[TASK PROMPT]: Give the number of lines in the listing that contain the word "computer", and nothing besides.

[[ DATA SUPPLIED, beginning ]]

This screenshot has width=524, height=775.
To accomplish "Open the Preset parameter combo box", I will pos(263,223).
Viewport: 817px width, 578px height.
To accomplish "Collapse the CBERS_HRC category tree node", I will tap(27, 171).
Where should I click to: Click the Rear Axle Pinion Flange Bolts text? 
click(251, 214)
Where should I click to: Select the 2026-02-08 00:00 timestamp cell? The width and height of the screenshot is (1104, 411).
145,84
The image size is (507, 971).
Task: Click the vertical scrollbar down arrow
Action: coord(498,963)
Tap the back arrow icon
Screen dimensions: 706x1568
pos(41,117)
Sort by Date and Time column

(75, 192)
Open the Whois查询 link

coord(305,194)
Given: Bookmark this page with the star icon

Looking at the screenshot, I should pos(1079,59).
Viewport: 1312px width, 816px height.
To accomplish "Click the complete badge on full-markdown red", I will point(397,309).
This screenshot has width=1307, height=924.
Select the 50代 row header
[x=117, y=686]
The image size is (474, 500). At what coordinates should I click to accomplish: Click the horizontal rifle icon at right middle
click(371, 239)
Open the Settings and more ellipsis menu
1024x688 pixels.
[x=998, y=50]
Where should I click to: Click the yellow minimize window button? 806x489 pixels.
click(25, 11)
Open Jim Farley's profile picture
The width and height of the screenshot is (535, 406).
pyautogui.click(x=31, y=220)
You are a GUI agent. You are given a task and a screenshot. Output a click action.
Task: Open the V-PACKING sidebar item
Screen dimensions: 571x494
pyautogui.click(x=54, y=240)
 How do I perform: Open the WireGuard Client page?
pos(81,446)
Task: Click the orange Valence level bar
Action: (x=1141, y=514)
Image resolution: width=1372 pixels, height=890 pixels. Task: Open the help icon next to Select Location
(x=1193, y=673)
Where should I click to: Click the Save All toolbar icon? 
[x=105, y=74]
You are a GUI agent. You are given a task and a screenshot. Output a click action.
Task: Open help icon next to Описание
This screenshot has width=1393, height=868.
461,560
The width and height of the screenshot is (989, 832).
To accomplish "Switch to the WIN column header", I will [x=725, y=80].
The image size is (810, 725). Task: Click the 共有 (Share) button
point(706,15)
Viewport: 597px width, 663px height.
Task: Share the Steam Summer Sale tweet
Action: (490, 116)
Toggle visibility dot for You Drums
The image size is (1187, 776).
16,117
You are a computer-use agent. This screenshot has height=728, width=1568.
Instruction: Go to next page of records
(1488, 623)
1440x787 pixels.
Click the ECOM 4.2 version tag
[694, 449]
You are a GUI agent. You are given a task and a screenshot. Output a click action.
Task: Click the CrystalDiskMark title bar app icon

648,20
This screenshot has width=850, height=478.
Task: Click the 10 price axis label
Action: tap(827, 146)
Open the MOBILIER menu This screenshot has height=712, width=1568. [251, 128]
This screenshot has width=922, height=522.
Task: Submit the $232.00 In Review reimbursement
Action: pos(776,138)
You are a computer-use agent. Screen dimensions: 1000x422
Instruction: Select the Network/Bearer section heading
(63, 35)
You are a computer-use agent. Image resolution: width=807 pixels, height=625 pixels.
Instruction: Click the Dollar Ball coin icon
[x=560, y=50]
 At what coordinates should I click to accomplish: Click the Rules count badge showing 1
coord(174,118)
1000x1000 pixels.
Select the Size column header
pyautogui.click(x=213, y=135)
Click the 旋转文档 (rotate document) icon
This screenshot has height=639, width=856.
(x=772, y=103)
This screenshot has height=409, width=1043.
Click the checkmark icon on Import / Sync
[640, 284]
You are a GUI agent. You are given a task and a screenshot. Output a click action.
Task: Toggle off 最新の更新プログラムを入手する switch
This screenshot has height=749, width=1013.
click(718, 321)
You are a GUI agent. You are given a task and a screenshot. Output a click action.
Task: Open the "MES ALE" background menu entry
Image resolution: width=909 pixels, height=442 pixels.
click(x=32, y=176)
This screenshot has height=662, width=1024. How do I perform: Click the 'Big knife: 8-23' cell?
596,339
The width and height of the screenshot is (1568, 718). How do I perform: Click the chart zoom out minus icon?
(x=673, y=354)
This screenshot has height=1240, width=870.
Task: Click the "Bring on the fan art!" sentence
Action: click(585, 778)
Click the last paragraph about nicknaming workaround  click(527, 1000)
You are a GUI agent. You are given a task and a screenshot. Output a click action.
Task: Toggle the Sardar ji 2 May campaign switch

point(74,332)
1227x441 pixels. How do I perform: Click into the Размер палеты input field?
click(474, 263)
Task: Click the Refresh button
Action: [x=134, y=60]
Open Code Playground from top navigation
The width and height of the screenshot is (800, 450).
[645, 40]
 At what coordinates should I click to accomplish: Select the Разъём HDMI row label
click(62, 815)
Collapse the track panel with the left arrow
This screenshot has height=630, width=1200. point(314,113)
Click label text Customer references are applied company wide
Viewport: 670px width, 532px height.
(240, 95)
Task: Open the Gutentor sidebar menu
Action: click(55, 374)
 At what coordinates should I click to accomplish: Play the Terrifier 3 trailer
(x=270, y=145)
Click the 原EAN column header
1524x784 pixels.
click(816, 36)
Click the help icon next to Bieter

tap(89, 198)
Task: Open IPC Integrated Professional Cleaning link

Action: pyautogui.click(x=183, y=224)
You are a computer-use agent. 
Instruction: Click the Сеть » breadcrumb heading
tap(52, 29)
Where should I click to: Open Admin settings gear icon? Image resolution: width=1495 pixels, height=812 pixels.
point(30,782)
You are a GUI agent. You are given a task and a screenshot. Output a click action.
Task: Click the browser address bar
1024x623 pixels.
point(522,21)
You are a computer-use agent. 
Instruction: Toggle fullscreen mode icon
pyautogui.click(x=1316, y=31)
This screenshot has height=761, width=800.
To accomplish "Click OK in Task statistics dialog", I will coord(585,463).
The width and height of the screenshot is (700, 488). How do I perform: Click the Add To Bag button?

[[ DATA SUPPLIED, end ]]

[PROBLEM SOLUTION]: 5